- [YOUR ASSIGNMENT]: In the lines from the one containing "At what (x,y)" through the one containing "Looking at the", inclusive, replace "action" with "operation" and change nothing else. Give back only those lines.

- [DATA PROVIDED]:
---------------

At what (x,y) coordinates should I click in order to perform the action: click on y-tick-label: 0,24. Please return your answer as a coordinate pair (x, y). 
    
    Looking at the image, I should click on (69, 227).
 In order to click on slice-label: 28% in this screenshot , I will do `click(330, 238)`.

---------------

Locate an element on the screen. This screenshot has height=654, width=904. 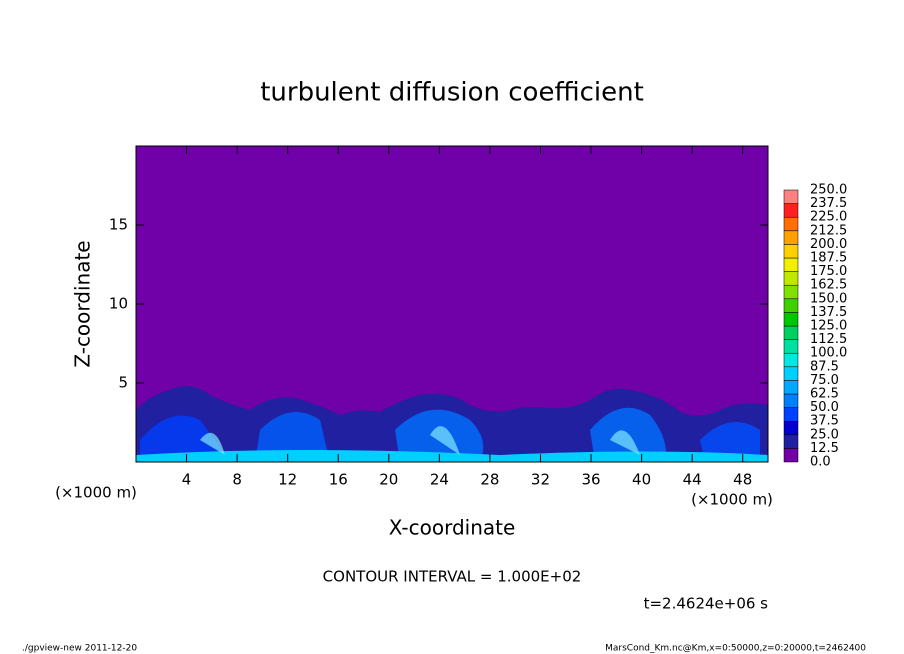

---------------

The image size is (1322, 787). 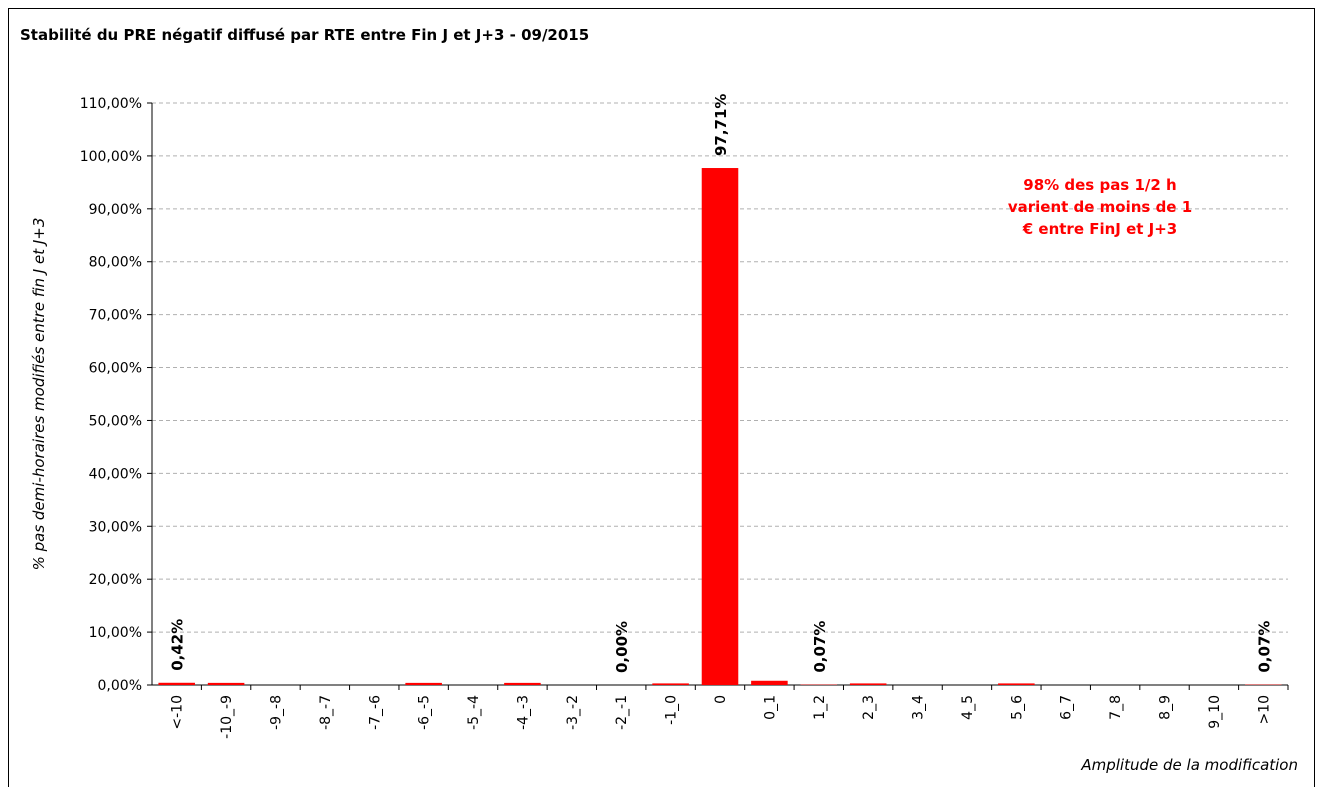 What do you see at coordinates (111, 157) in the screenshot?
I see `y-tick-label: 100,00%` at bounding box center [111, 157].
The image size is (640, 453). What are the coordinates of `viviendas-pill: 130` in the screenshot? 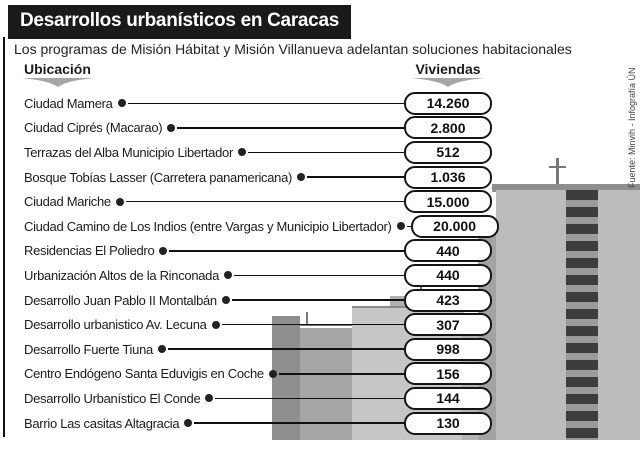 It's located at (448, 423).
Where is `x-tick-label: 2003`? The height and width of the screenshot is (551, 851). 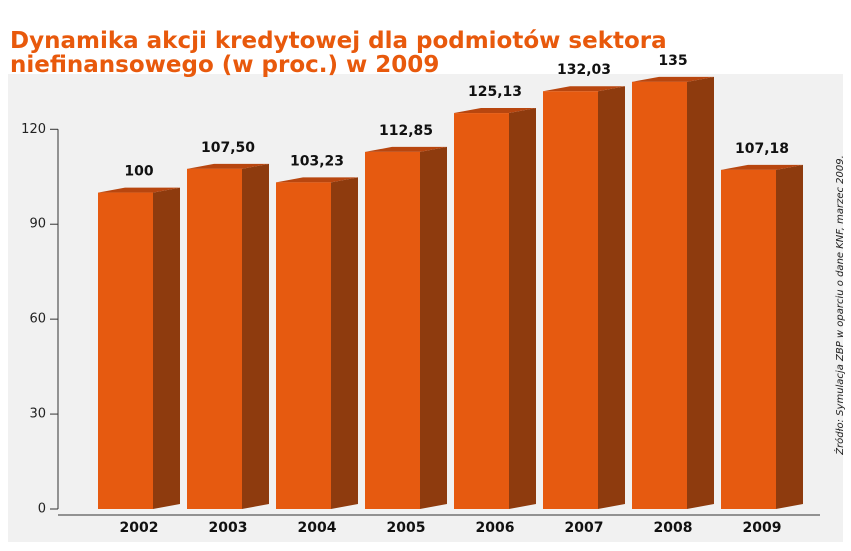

---------------

- [TASK OUTPUT]:
At what (x,y) coordinates should I click in order to perform the operation: click on y-tick-label: 0,24. Please return your answer as a coordinate pair (x, y). 
    
    Looking at the image, I should click on (69, 227).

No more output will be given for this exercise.